Fresh from a meeting he and Prime Minister Scott Morrison had with top officials from the Reserve Bank and the Australian Prudential Regulation Authority (APRA), Mr Frydenberg on Wednesday also acknowledged the "headwinds" facing the economy, including from the housing slump, but argued his planned tax cuts could help boost growth.
Speaking at the Stockbrokers and Financial Advisers Association conference in Sydney, Mr Frydenberg welcomed APRA's plan, announced on Tuesday, to scrap a rule that has meant banks assess how new customers would cope if interest rates rose to 7.25 per cent, which is much higher than current rates.
“That’s a positive development. I think that will continue to spur lending,” Mr Frydenberg said.
Slower credit growth and falling house prices are forecast to slow the economy via weaker residential building investment. Mr Frydenberg acknowledged banks had become more risk averse, in part as a result of the banking royal commission. But he said that with the royal commission and the election now behind us, the sector had an opportunity to lend.
“The banks now have an opportunity to continue to provide the capital flows into the economy – that is their economic and their social responsibility.

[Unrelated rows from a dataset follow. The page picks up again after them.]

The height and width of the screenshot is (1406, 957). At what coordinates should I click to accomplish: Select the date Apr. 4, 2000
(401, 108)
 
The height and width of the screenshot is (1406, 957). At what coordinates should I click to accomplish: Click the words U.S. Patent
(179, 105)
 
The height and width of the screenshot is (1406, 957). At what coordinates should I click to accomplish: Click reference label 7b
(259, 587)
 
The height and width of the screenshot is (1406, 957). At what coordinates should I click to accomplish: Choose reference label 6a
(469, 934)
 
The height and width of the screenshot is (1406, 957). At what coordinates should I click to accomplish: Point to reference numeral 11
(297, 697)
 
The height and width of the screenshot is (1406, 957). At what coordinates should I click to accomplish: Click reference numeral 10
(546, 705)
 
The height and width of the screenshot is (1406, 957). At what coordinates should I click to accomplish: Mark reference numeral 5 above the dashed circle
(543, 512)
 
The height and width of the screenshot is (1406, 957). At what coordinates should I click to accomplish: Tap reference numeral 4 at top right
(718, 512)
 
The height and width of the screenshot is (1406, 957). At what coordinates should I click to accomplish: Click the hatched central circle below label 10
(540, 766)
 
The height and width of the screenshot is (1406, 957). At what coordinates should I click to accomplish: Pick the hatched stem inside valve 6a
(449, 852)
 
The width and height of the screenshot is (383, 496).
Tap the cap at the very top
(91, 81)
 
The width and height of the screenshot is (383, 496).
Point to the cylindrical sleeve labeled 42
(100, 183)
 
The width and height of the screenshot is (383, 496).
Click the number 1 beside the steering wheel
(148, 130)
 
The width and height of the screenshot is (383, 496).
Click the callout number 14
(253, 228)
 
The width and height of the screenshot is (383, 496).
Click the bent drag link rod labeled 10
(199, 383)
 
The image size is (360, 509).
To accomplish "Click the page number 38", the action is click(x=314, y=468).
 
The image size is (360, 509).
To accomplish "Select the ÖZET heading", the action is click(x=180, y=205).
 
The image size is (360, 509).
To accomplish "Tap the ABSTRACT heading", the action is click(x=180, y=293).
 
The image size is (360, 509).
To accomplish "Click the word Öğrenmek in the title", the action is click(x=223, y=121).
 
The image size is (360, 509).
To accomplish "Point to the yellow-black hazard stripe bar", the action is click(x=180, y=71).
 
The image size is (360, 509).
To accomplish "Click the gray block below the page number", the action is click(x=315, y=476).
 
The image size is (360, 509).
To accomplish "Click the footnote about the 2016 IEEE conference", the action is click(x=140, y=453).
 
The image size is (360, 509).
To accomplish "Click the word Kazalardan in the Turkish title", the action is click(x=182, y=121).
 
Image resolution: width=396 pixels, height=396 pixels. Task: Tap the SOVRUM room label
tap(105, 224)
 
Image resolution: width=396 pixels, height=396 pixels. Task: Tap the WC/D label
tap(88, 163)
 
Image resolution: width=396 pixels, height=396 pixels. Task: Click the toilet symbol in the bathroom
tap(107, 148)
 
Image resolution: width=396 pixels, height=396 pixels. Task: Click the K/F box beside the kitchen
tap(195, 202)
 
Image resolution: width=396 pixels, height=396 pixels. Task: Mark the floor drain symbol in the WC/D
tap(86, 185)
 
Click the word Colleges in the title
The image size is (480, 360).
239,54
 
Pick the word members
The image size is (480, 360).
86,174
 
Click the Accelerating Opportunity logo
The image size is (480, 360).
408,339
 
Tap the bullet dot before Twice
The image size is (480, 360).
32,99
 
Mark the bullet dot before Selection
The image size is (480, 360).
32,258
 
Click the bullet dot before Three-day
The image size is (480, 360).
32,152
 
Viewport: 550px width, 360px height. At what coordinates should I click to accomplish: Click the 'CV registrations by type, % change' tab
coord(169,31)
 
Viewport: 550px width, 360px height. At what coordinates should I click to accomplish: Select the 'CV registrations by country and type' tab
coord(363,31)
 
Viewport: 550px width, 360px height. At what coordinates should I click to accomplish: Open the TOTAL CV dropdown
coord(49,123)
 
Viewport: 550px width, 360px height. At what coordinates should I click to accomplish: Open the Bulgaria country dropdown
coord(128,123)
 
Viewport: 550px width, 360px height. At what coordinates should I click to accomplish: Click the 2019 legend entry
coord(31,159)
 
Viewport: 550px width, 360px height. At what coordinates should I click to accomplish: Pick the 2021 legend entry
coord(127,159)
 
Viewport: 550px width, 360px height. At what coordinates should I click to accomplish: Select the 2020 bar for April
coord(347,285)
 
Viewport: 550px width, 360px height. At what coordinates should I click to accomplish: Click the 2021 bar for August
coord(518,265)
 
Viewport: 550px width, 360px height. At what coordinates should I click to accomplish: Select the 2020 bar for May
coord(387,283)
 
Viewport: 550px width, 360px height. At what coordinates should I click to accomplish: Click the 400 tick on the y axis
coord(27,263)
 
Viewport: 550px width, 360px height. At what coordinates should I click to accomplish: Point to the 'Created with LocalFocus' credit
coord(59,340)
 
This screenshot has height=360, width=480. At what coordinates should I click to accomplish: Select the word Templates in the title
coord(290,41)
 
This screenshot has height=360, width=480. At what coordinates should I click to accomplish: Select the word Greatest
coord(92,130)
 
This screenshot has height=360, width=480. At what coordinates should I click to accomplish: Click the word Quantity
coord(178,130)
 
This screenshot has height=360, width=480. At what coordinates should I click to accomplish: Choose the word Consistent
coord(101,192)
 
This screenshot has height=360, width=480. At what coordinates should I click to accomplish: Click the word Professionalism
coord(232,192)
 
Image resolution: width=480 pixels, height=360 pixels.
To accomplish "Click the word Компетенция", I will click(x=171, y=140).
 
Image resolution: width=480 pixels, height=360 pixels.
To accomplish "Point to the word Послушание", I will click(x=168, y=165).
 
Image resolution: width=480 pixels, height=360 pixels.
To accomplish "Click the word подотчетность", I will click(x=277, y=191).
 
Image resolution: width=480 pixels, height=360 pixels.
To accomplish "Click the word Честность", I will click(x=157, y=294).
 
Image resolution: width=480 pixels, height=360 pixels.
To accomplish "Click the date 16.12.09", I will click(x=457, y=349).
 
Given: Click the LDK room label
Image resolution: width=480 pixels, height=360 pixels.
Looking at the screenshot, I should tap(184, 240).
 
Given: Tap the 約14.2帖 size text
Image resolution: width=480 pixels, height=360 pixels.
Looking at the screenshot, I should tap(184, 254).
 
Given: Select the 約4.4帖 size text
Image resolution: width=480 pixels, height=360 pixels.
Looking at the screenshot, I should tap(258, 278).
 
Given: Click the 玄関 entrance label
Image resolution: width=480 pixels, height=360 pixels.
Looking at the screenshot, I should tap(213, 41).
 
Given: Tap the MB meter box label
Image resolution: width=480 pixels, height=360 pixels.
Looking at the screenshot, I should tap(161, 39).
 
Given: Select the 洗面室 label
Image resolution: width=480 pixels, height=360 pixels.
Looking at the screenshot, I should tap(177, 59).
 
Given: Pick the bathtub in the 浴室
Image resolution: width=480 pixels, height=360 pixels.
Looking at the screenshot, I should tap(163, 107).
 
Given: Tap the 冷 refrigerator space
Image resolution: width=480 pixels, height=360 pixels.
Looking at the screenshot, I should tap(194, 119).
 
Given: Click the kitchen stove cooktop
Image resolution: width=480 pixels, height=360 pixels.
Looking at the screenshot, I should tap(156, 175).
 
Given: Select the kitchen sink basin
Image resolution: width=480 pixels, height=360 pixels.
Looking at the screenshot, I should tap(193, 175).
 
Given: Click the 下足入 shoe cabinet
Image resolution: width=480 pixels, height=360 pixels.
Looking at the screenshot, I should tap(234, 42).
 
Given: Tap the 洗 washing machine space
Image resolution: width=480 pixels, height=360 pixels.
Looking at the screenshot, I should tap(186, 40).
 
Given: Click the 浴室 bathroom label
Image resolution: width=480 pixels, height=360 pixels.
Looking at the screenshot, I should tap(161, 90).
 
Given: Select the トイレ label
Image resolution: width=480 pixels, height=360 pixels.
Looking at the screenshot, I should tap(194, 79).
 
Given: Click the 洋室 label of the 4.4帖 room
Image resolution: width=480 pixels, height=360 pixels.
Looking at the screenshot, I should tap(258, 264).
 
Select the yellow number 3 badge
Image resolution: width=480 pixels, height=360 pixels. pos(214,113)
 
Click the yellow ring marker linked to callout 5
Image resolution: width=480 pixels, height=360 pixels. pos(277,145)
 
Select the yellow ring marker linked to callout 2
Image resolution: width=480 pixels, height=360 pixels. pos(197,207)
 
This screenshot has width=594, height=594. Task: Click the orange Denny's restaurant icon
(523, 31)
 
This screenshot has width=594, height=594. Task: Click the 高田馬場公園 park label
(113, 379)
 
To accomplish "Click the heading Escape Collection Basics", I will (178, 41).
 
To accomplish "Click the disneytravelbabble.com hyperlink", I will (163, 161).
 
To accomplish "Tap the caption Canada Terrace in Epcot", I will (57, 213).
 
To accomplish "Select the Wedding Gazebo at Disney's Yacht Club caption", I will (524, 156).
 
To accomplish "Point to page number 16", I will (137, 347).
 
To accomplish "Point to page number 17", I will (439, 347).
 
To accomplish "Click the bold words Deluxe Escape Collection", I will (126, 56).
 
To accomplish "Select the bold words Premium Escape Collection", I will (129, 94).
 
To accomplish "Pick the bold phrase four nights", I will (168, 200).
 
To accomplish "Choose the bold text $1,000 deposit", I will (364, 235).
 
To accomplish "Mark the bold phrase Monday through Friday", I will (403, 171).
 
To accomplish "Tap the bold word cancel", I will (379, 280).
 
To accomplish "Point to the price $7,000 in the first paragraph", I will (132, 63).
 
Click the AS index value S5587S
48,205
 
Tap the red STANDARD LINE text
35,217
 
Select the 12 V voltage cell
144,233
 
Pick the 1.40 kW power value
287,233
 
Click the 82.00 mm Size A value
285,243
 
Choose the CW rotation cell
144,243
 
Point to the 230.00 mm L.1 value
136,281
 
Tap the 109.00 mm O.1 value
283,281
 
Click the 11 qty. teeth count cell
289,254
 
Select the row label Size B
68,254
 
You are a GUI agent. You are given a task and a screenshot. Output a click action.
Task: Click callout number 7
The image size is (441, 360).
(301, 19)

But they’re businesses, and they have to do all the appropriate credit checks and they have to make decisions that are in the best interests of their business. "
But at the same time, it’s important that the credit continues to flow in the economy, both to households and to businesses,” he said.
With housing slowing and dragging on growth, and interest rates on many loans below 4 per cent, the APRA on Tuesday proposed getting rid of the 7.25 per cent rule, and instead requiring banks to assess customers on the basis of a 2.5 per cent lift in rates from current levels.
Analysts predicted the change would lift the maximum amount an average household could borrow by tens of thousands of dollars, at a time when the RBA is also widely expected to cut interest rates to new record lows in an attempt to lift inflation and strenghten the labour market.
Dr Lowe also said the economy needed support from the federal budget, from infrastructure spending and other reforms that encourage business investment.
Mr Frydenberg said his discussion with the RBA and APRA had focused on both the challenges and the opportunities facing the Australian economy.
While drought, floods, housing and trade wars were dragging on activity, he said the opportunities included tax relief, infrastructure spending and the government's skills package in the budget.
“They’re the things that drive productivity gains, and in turn economic growth and more jobs. The [RBA} governor and the government both understand, as he said publicly, the importance of this tax relief as a means of delivering more disposable income into the hands of Australians,” Mr Frydenberg said.
He said the government remained "absolutely committed" to its pledge to deliver a budget surplus over the coming financial year.